Posted by Farica Grantham on June 7, 2012
I cannot believe it's been a month since you left us. I think about you everyday and I know that you are here in spirit but somehow I still expect to see you when I go over your house and than reality sets in and the pain sets in all over again. You were such a joyful child that brought happiness to everyone that met you. You will forever be in my heart and never will I ever forget you!
Posted by Betty Chapple on May 27, 2012
HEY TAE. ITS ME AGAIN CHECKING UP ON YOU TO SEE IF YOU ARE OK . I KNOW YOU ARE BECAUSE YOU ARE IN GODS HANDS.I COOKED TODAY.PJ MISSES YOU, BUT THATS BECAUSE HE LOVES HIS LITTLE BROTHER. THERES NOTHING BUT MAD LOVE FOR YOU TAE.JUST WANTED YOU TO KNOW DAT I LOVE AND MISS YOU TAE. I KNOW YOU HAVING FUN PLAYING IN HEAVENS PLAYGROUND. DATS WATS UP.SO ENJOY YOURSELF .NO MORE PAIN . HAVE YOUR WAY
Posted by Betty Chapple on May 25, 2012
good morning grannys baby. sitting here thinking bout all the times your mom would bring you into my room when u wouldnt go to sleep and we would play till you go to sleep sometimes you put me to sleep. i enjoyed every minute of it.remember when we all fought over who was gon keep you.. everybody loved you and never wanted to let you go.the way you eat your food was so amazing..love you.
Posted by Betty Chapple on May 24, 2012
goodmorning Tae. sitting here looking at your picture and thinking about all the good times we spend together.missing you like crazy.this is a hard pill to swallow. but imma make... pj askes about you everyday all day long. hes using da pot now.were doing a walk for you in July ,but you already know.well pj wants me to come outside and play in water so imma go for now . continue to rip.luv
Posted by Michelle Stoner on May 23, 2012
Hi my name is Michelle.

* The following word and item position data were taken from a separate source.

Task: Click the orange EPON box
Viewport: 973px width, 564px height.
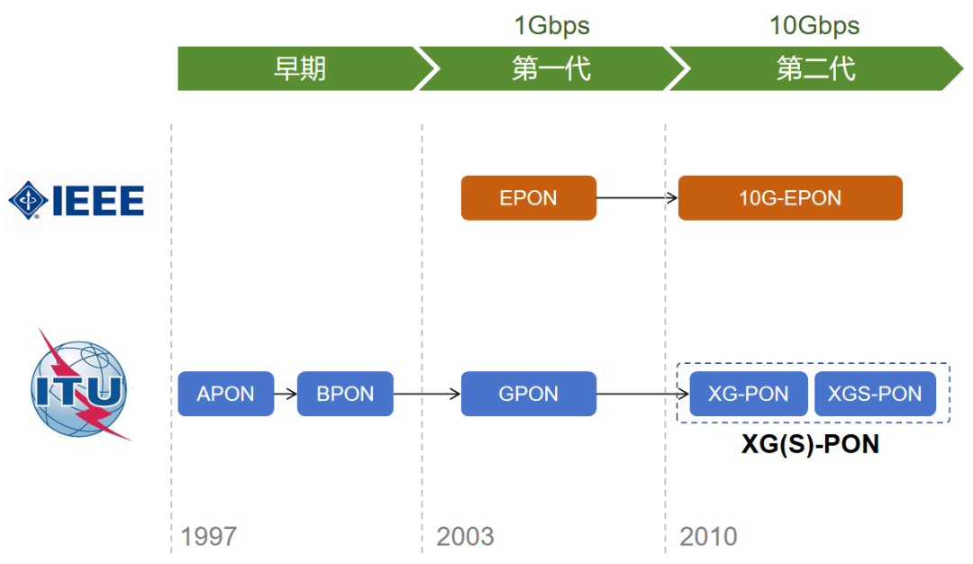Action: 528,197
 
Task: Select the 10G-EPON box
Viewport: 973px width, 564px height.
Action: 789,197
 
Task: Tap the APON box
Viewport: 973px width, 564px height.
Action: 225,394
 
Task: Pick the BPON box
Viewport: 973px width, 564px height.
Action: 345,394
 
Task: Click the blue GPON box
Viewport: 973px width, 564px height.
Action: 528,394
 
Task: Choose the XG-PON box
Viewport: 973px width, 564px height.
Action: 748,394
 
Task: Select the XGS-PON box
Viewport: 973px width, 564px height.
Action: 874,394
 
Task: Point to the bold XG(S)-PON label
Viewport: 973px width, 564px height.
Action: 810,444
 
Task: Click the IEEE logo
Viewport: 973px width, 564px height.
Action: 77,198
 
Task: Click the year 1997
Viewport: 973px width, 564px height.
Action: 209,537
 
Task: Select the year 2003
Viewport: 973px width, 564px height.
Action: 466,537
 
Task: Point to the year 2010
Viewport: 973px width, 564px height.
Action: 708,537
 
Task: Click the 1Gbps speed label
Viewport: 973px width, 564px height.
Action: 551,25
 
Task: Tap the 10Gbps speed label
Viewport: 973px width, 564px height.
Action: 814,25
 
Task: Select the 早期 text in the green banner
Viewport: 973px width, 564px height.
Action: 299,69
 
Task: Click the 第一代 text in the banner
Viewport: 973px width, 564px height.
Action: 551,69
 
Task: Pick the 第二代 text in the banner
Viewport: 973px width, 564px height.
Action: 815,69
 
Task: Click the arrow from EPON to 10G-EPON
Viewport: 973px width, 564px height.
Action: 637,197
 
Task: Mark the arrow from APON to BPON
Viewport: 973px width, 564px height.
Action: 286,394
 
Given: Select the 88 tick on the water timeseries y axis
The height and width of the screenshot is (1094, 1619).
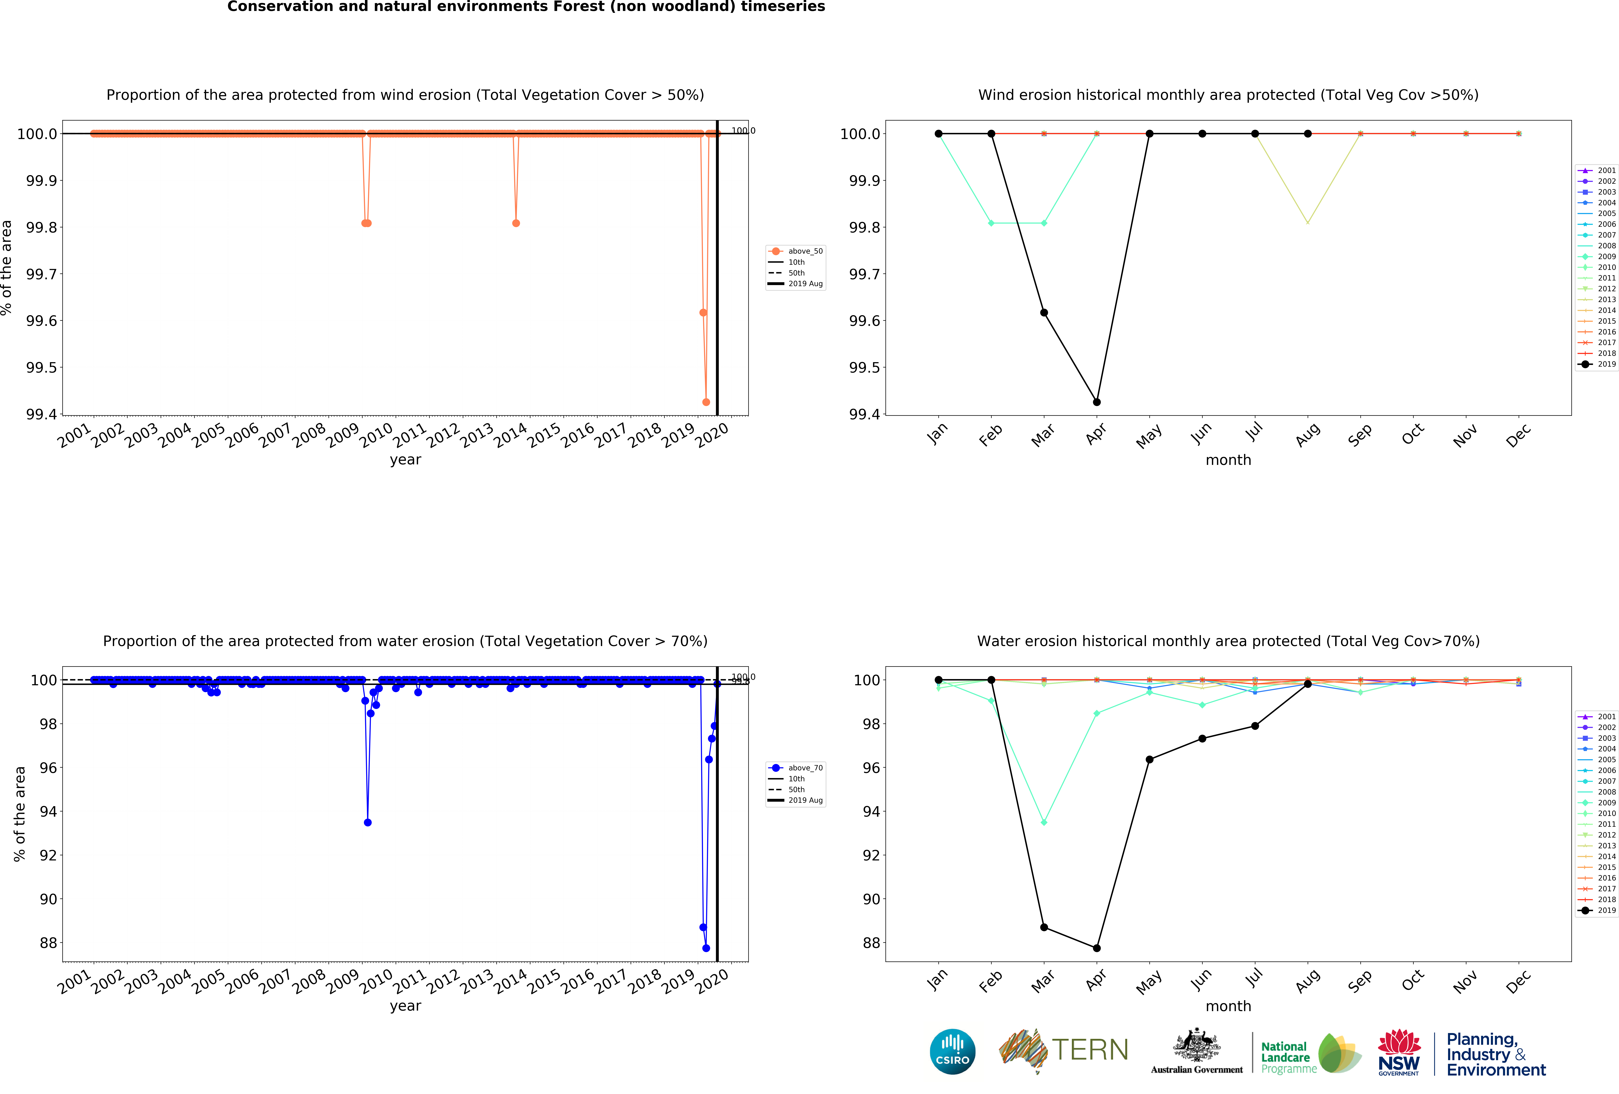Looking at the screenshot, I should tap(48, 943).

I never knew your son and I found this Memorial for him. I just wanted to say I am so sorry for the loss of your handsome guy TaVion. He is for sure in a Better place with no more pain and sorrow. You will always be in my Thoughs and Prayers. This Michael Jackson song Gone To Soon makes me cry very hard. Tavion is with the Lord now and my Man Michael Jackson.

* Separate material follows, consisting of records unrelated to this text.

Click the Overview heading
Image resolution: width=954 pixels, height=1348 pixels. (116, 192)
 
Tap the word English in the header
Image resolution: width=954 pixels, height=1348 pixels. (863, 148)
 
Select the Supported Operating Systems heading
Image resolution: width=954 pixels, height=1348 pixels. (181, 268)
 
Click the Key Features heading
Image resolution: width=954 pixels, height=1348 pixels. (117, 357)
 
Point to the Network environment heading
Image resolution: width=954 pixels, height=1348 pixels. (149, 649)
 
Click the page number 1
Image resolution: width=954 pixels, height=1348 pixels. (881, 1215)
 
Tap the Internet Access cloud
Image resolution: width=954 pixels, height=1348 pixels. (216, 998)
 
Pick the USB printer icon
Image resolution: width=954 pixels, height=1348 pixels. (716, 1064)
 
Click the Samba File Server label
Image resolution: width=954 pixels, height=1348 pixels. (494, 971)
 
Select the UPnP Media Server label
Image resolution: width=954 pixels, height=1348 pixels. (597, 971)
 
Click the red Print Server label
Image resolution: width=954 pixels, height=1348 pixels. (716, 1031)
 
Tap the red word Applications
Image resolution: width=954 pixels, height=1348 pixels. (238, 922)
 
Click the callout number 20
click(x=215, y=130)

Posted by Kaya Curlin on May 23, 2012
Michelle our family thanks you. He was a joy and a blessing to have even if it wasn't for very long. He always kept a smile on his face no matter what the situation was.
Posted by Betty Chapple on May 23, 2012
how you doin today my precious grandbaby. i know you are busy playing and spending quality time with your grannies but i wanted you to know that i love you and miss you sooooo much. its crazy here without you but with the help of GOD and YOU watching over us i know we will make it. its gonna be hard but we gon try and get thru this.love granny.
Posted by Betty Chapple on May 22, 2012
Hi Butterball,aunt kenny loves and miss you so much.There's not a day goes by that i dont think about you.You are always in my heart.Kisses to you my TAE BOO!!!
Posted by Betty Chapple on May 22, 2012
loving me some TaVion Deshun Curlin.
Posted by Moneca Matthews on May 22, 2012
Chunky Butt...as I lay here right now tears rolled out of my eyes because I thought of the time you slept with me for the first time and you played with my face and made cooing noises until you fell asleep. I miss you so much and can't wait to hold you again and rub your head and play with your feet:) Niya loves you bunches baby...rest now, you brought us nothing, but happiness!